**Task:** Make an exact copy, without pictures, of the lines below from the one containing "Instruction: Click the" to the last line, both ends included.

_____

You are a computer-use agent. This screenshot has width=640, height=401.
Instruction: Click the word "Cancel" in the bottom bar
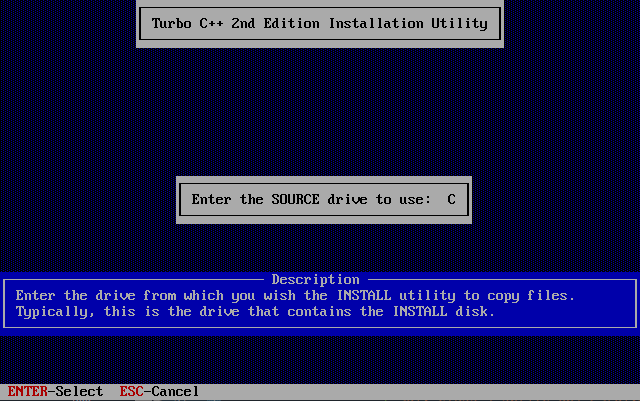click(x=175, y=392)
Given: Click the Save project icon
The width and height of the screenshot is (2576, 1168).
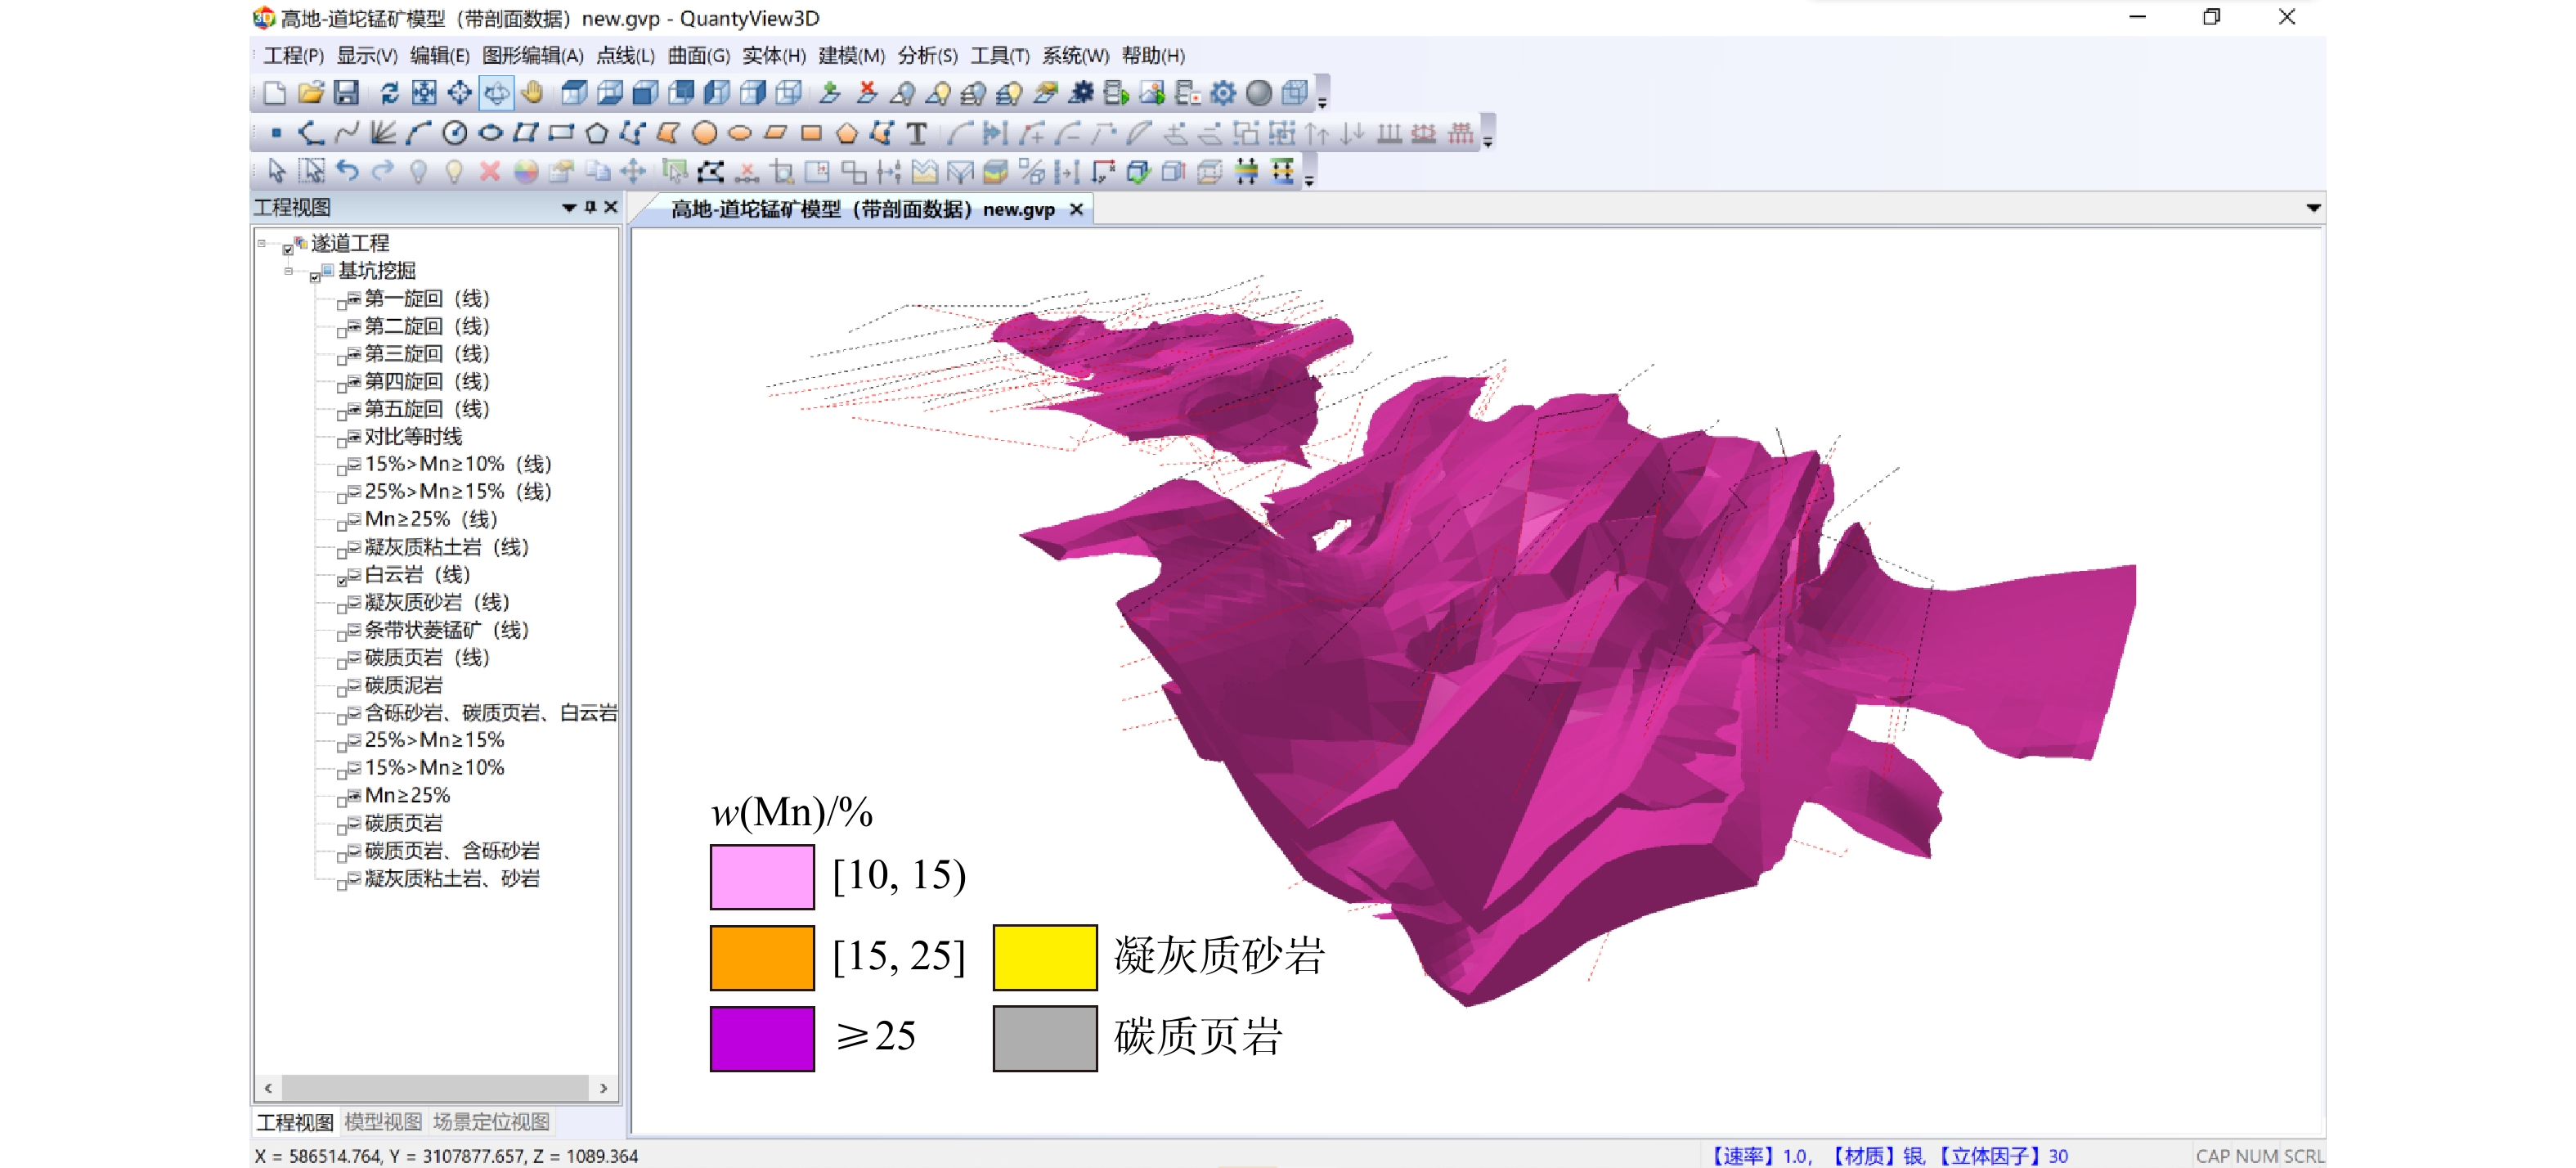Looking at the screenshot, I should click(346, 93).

_____

**Output of the exercise:**
Instruction: Click the word "Cancel" in the bottom bar
click(x=175, y=392)
Given: Click the Save project icon
The width and height of the screenshot is (2576, 1168).
Looking at the screenshot, I should click(346, 93).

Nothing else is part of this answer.